Important new insights into how our bodies actually metabolise the selenium in popular anti-cancer supplements have earned University of Adelaide researcher Dr Claire Weekley the 2014 Australian Synchrotron Stephen Wilkins Thesis Medal.

Dr Claire Weekley won the 2014 Australian Synchrotron Stephen Wilkins Thesis Medal
Dr Claire Weekley

An essential trace element, selenium is believed to reduce the risk of some forms of cancer. However, too much can adversely affect our health. Clinical trials of selenium supplements have been inconclusive or contradictory. According to Claire, the key is in the way our bodies approach the different forms of selenium – organic and inorganic – found in our diets.

Claire completed an outstanding PhD in just over three years, an impressive achievement that underscores her potential to become “one of Australia’s top practising research scientists”, to quote her PhD supervisor, Professor Hugh Harris.

For her PhD, Claire combined synchrotron x-ray imaging and analytical techniques to overcome a major problem with standard laboratory techniques for analysing selenium in biological samples, which involve sample preparation methods that can alter the nature of the selenium in the samples.

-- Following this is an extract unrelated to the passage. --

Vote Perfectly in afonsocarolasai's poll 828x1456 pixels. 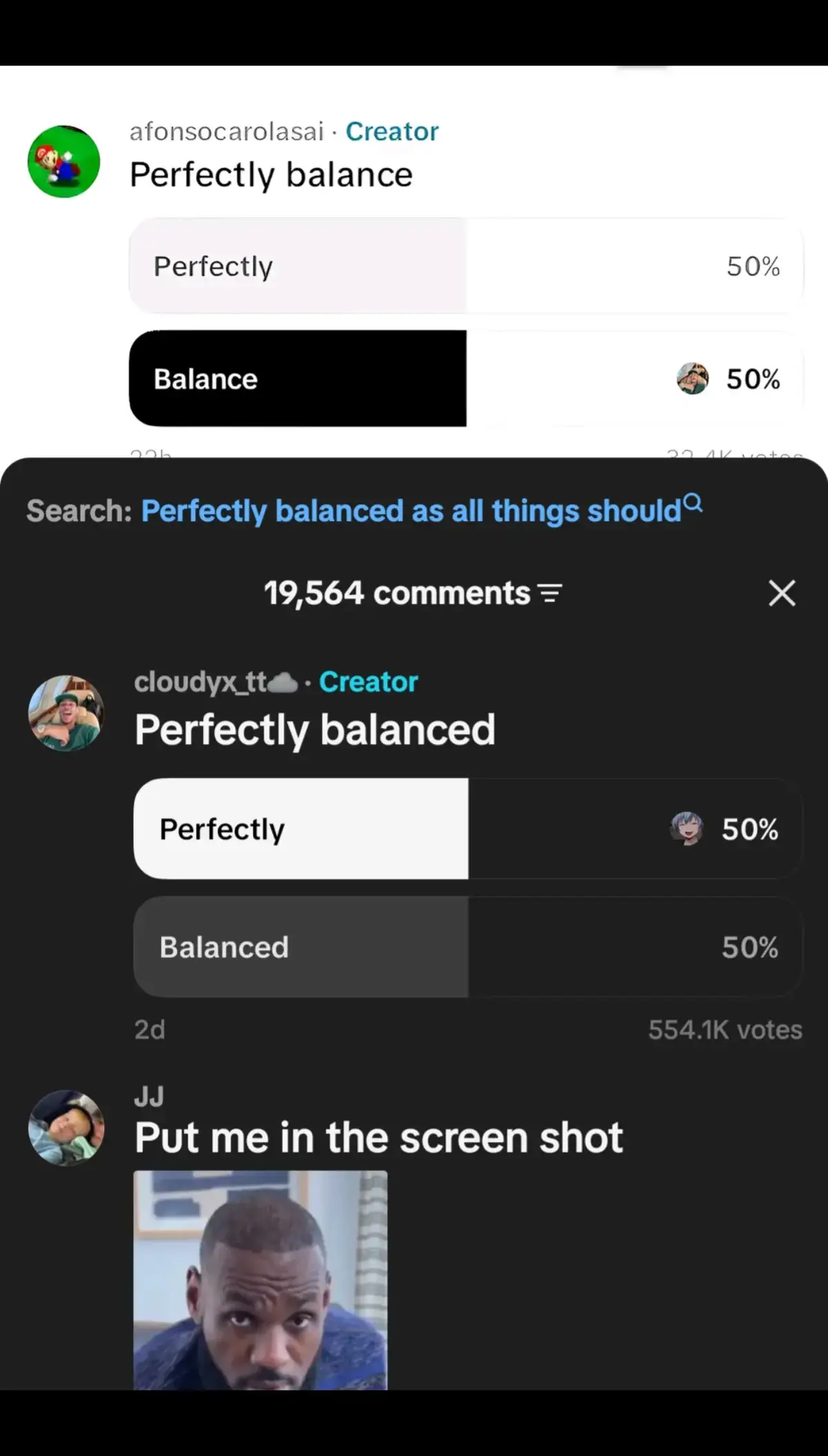[466, 266]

Synchrotron x-ray (XFM) image shows the distribution of selenium and copper in the kidney of a rodent fed a high selenium diet.
Synchrotron x-ray (XFM) images show the distribution of selenium and copper in the kidney of a rodent fed a high selenium diet.

Claire's synchrotron techniques clearly identified both the location and the chemistry of selenium as it’s modified by the normal metabolic processes going on inside our bodies.

“One exciting finding that requires further investigation is that selenium and copper are found together, but may not be chemically bound to each other,” Claire said.

An eminent Australian researcher who reviewed Claire’s thesis described it as “an outstanding contribution to understanding the biochemistry of selenium and ... full of new discoveries on the metabolism of selenium delivered in supplements”.

Claire has already authored seven papers in peer-reviewed research journals, and been a co-author on several others. Her most recent paper, published in September 2014 in Metallomics, was featured on the journal’s front cover. She is now working as a postdoc with Prof. Chuan He at the University of Chicago.

Weekley CM (2014), XAS and XFM studies of selenium and copper speciation and distribution in the kidneys of selenium-supplemented rats, Metallomics, 6, 1602-1615.